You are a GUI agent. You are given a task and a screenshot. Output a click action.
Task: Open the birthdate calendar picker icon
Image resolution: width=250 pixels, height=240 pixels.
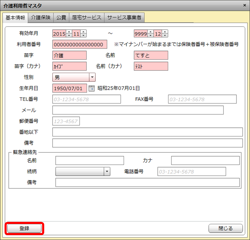pyautogui.click(x=92, y=88)
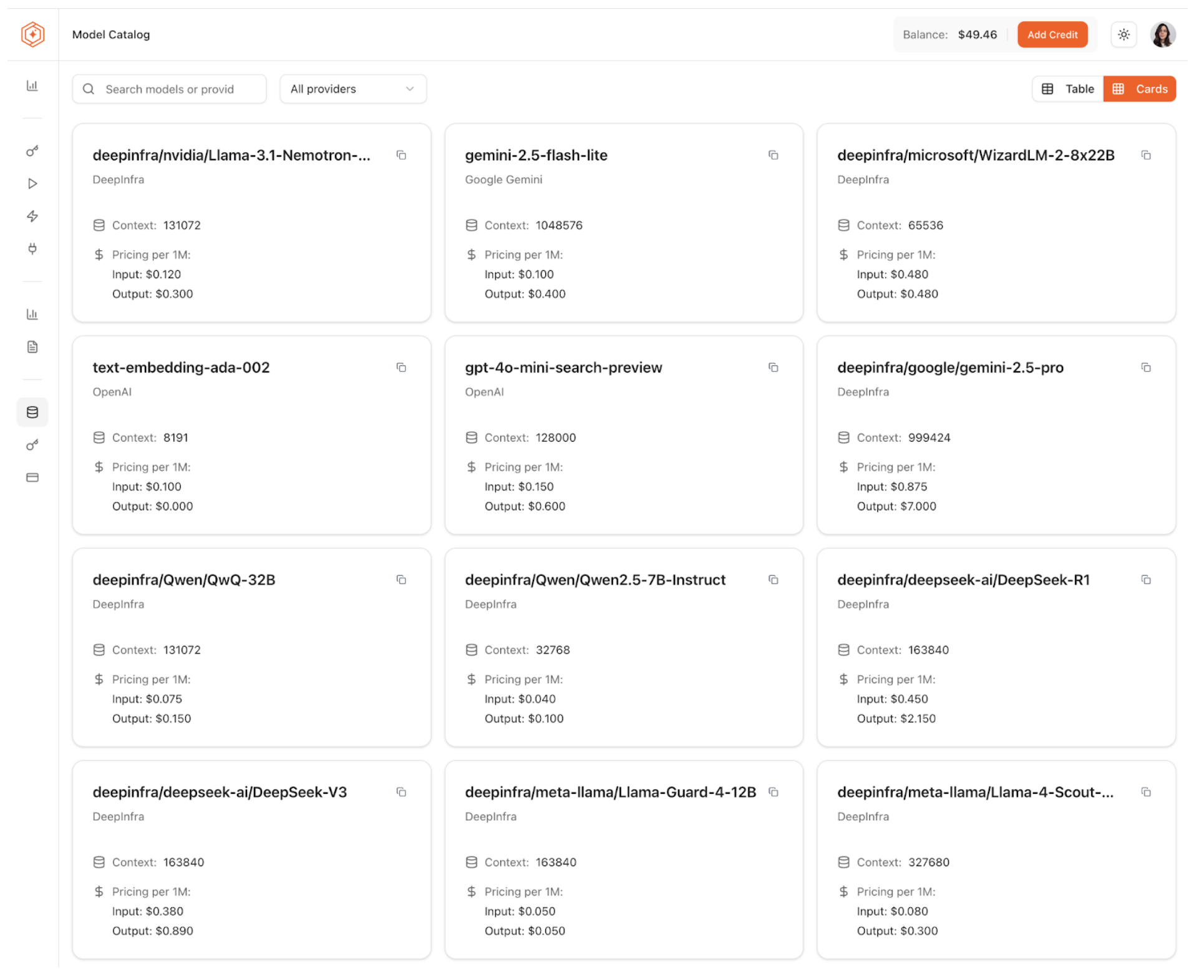Toggle the light/dark theme sun button
The height and width of the screenshot is (971, 1189).
[x=1123, y=34]
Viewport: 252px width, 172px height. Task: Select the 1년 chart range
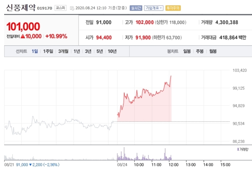(77, 51)
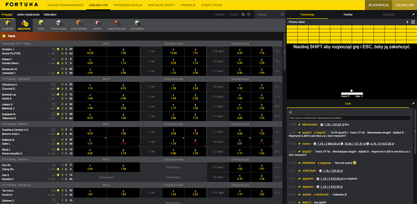Screen dimensions: 417x204
Task: Click the REJESTRACJA button
Action: click(378, 5)
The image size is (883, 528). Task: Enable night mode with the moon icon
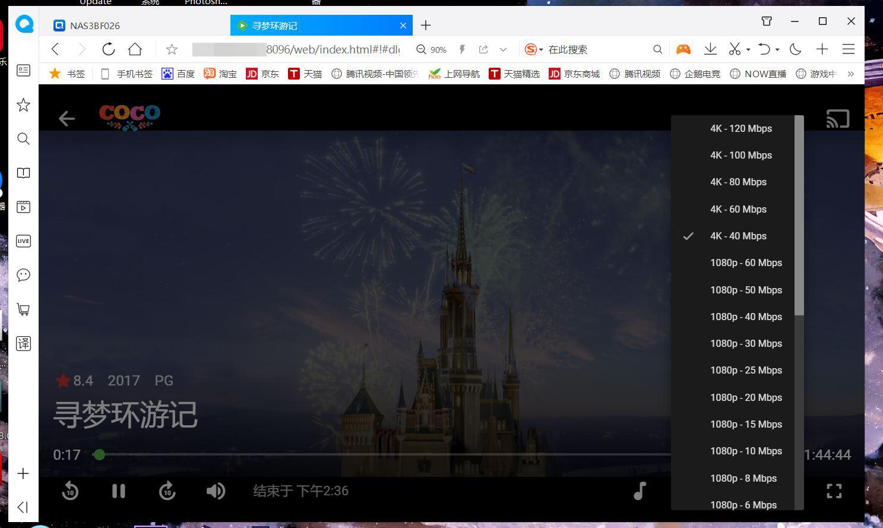[x=795, y=49]
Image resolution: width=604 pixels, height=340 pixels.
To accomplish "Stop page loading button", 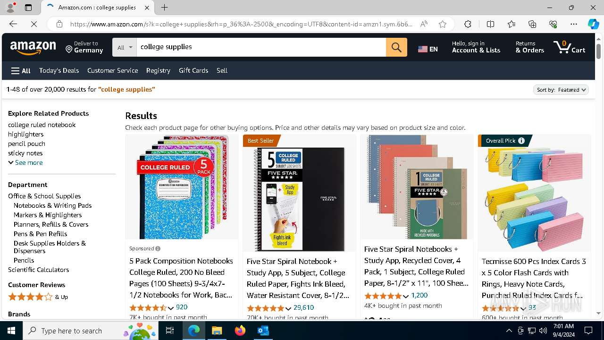I will [34, 24].
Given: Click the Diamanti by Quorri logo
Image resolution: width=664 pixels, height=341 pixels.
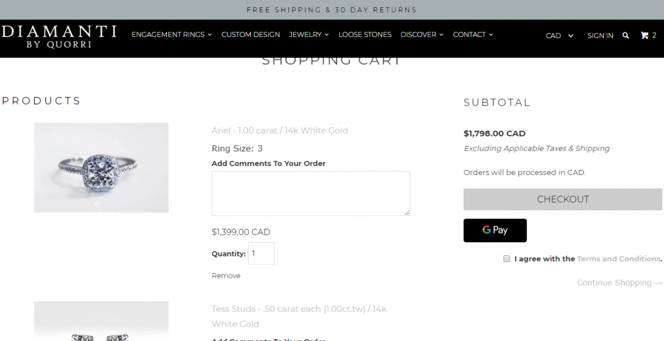Looking at the screenshot, I should 59,36.
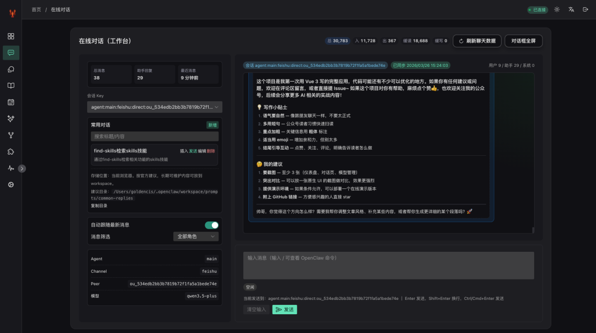
Task: Open the branch/fork icon in the sidebar
Action: coord(11,135)
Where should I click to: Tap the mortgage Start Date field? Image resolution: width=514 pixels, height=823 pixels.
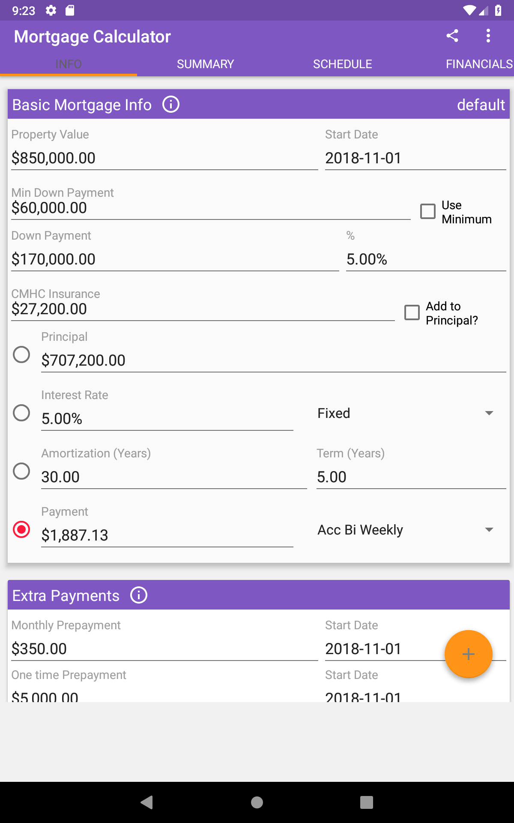click(x=415, y=158)
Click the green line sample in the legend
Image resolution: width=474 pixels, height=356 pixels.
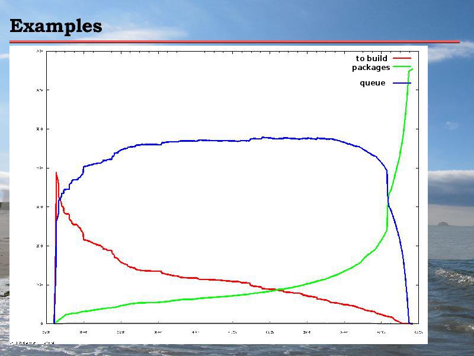click(x=402, y=67)
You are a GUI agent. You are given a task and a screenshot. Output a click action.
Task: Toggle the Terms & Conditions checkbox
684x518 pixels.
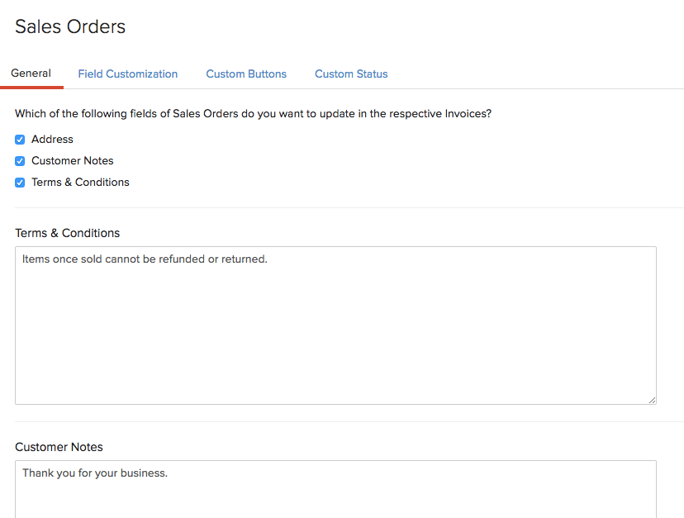point(19,183)

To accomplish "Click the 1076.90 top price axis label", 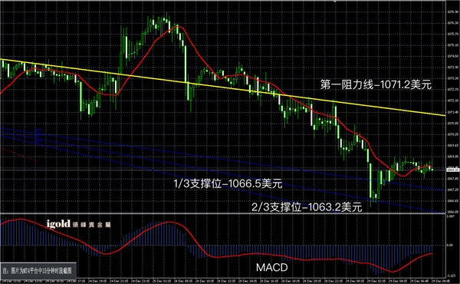I will tap(452, 12).
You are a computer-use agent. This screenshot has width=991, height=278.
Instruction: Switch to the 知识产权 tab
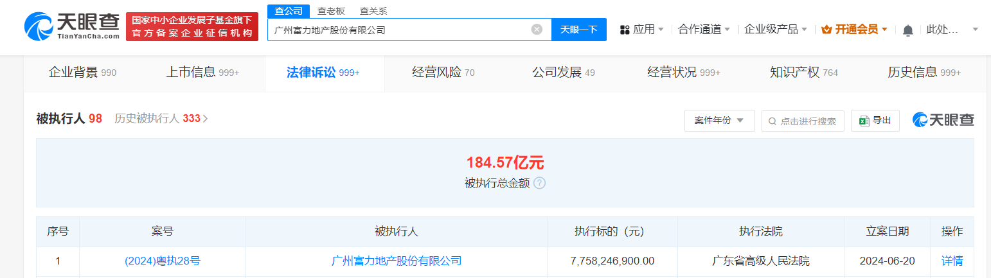coord(803,73)
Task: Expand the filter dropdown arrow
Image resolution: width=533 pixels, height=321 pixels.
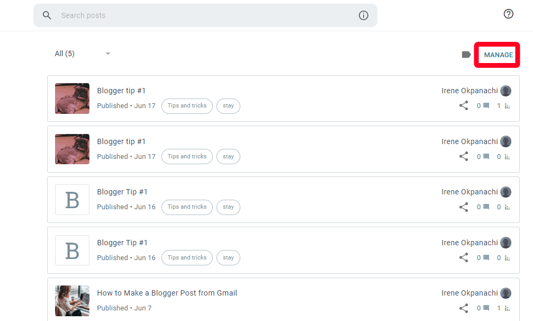Action: [108, 54]
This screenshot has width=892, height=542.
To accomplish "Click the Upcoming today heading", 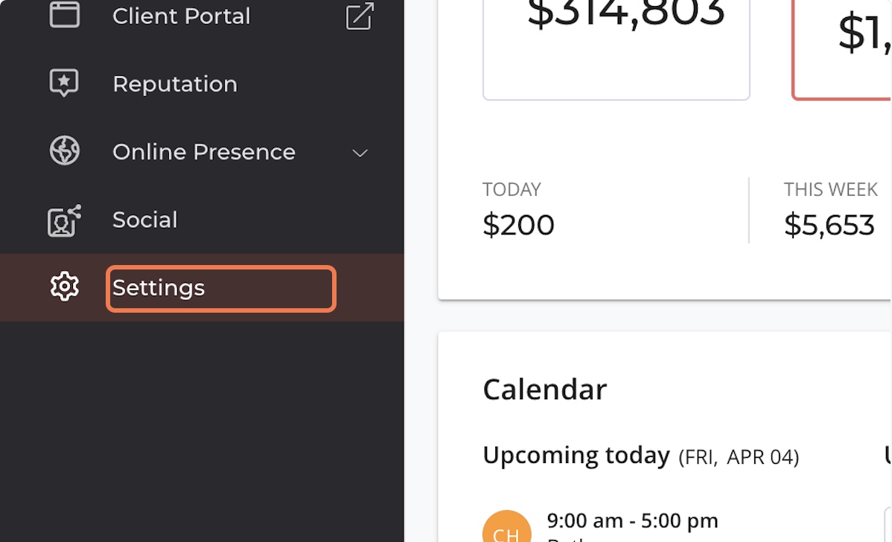I will (576, 455).
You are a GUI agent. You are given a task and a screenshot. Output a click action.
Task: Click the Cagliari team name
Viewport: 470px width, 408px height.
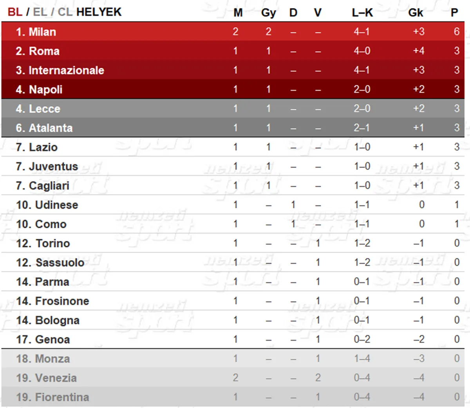coord(49,186)
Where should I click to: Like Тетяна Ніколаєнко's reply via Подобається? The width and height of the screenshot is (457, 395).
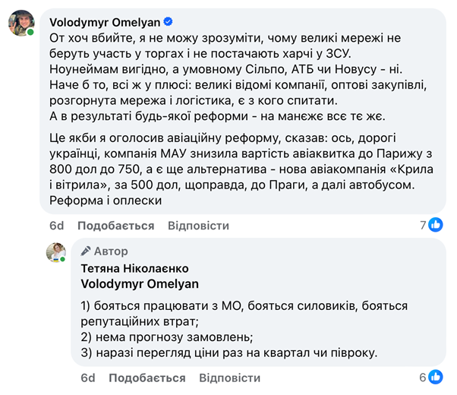(147, 378)
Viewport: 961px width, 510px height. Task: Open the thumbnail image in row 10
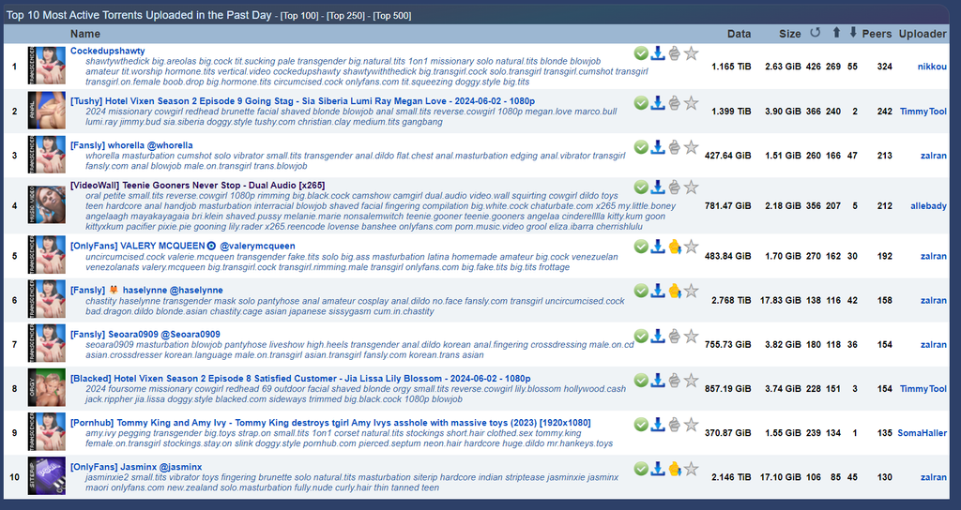point(46,477)
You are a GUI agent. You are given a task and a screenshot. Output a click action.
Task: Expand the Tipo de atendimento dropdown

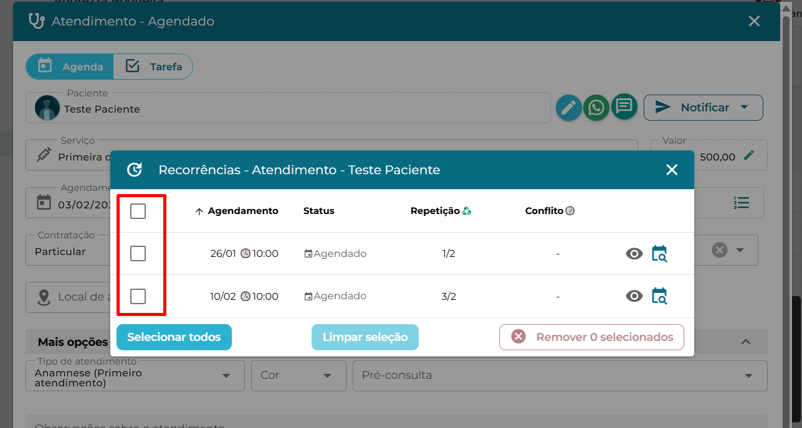coord(226,376)
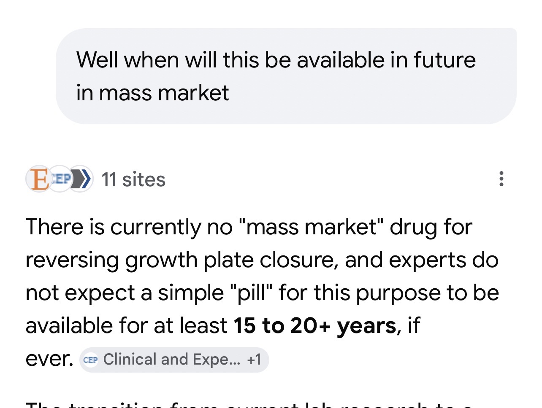The width and height of the screenshot is (542, 408).
Task: Click the CEP favicon in the sources stack
Action: click(x=60, y=179)
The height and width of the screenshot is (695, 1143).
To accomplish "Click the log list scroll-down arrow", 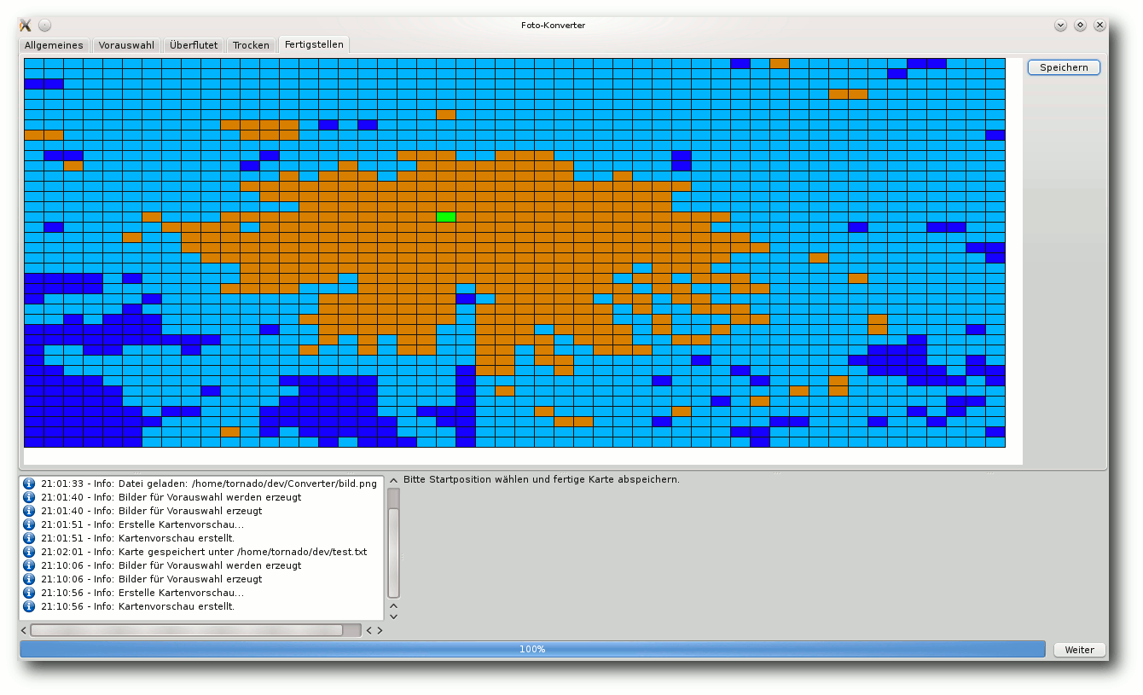I will click(393, 617).
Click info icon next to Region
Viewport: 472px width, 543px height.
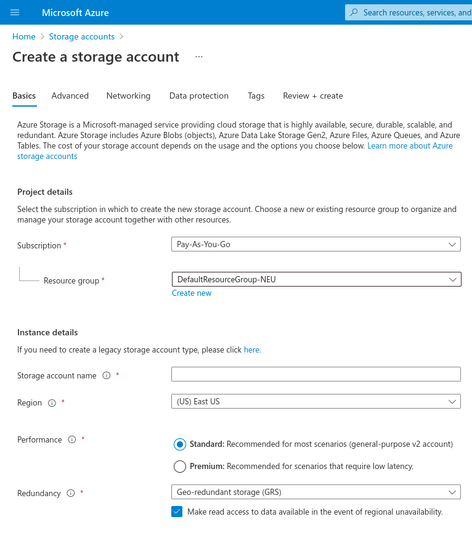pyautogui.click(x=52, y=402)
#####
Repeat nothing but the lines from the one containing "Click info icon next to Region" through the last line of the listing, both included, exactly as written, and omit any picture.

Click info icon next to Region
Viewport: 472px width, 543px height.
pyautogui.click(x=52, y=402)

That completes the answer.